I'm working with R studio v1.2.1335 (r markdown and reticulate package), Python 3.7.4 installed in environment Anaconda 4.7.10.
Struggling with this code (https://www.guru99.com/keras-tutorial.html)
```{python script 1}
import keras
from keras.models import Sequential
from keras.layers import Dense, Activation
import numpy as np
import matplotlib.pyplot as plt
x = data = np.linspace(1,2,200)
y = x*4 + np.random.randn(*x.shape) * 0.3
model = Sequential()
model.add(Dense(1, input_dim=1, activation='linear'))
model.compile(optimizer='sgd', loss='mse', metrics=['mse'])

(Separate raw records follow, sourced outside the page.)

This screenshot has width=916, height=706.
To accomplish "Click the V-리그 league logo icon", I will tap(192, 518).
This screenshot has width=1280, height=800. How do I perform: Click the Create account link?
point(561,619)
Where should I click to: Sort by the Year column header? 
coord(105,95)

weights = model.layers[0].get_weights()
w_init = weights[0][0][0]
b_init = weights[1][0]
print('Linear regression model is initialized with
weights w: %.2f, b: %.2f' % (w_init, b_init))

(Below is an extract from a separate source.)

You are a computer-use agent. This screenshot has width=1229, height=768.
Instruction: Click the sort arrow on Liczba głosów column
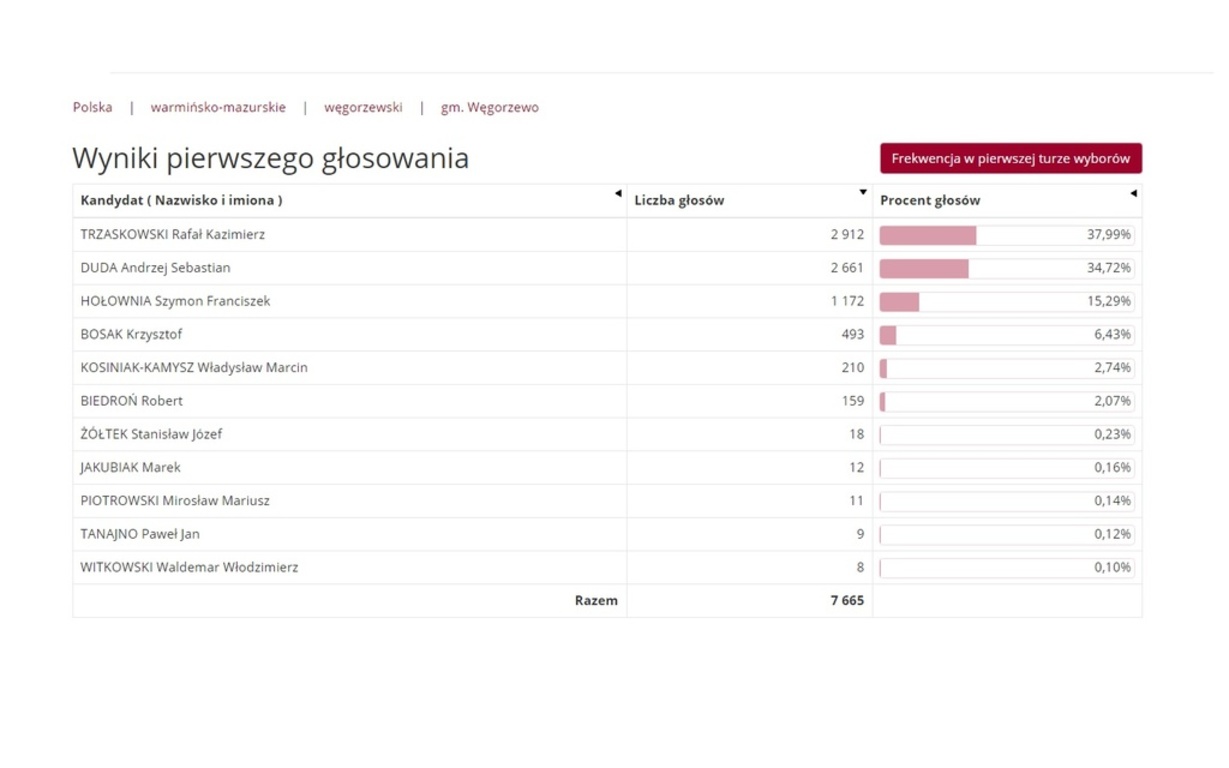[861, 192]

model.fit(x,y, batch_size=1, epochs=30, shuffle=False)
weights = model.layers[0].get_weights()
w_final = weights[0][0][0]
b_final = weights[1][0]
print('Linear regression model is trained to have
weight w: %.2f, b: %.2f' % (w_final, b_final))

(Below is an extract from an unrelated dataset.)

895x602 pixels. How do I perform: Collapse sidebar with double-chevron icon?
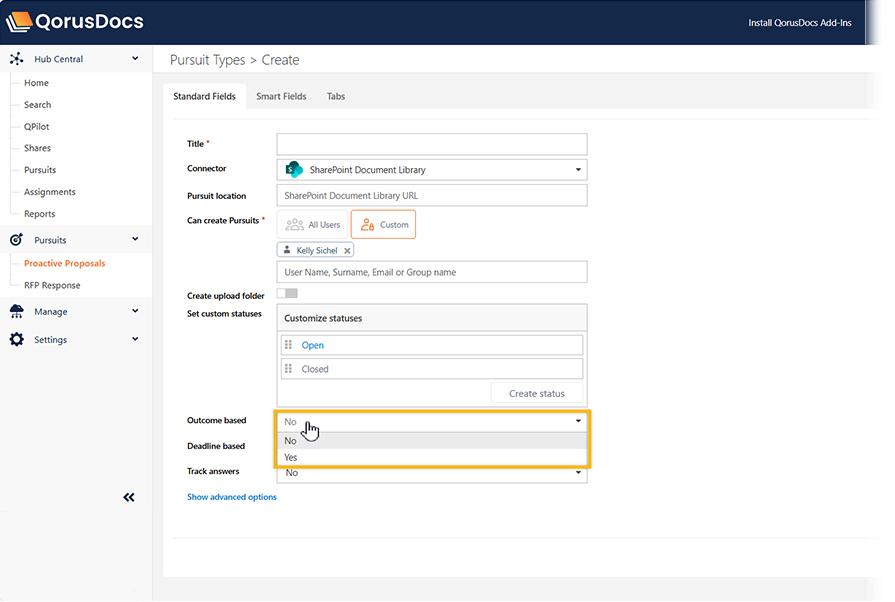click(129, 497)
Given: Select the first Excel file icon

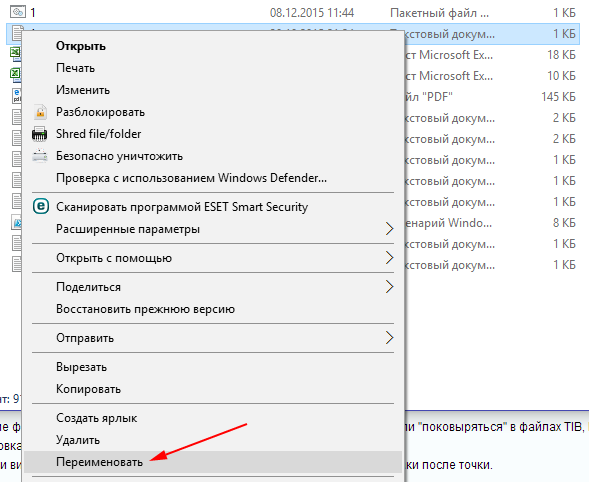Looking at the screenshot, I should pos(15,52).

predict = model.predict(data)
plt.plot(data, predict, 'b', data , y, 'k.')
plt.show()
```
error:
Evaluation error: option error has NULL value.
the same error happens with other code that use keras and comand Dense.
others info with py_config()
python: C:\Users\Megaport\Anaconda3\envs\r-reticulate\python.exe
libpython: C:/Users/Megaport/Anaconda3/envs/r-reticulate/python37.dll
pythonhome: C:\Users\Megaport\ANACON~1\envs\R-RETI~1
version: 3.7.4 (default, Aug 9 2019, 18:34:13) [MSC v.1915 64 bit (AMD64)]
Architecture: 64bit
numpy: C:\Users\Megaport\ANACON~1\envs\R-RETI~1\lib\site-packages\numpy
numpy_version: 1.17.2
python versions found:
C:\Users\Megaport\Anaconda3\envs\r-reticulate\python.exe
C:\Users\Megaport\ANACON~1\python.exe
C:\Users\Megaport\Anaconda3\python.exe
C:\Users\Megaport\Anaconda3\envs\venv\python.exe
-------------------- UPDATE ------------------- I've run the script in Rstudio without r-markdown but only with python and it worked without errors. The problem must be in r-markdown or reticulate installation.
Any help would be appreciated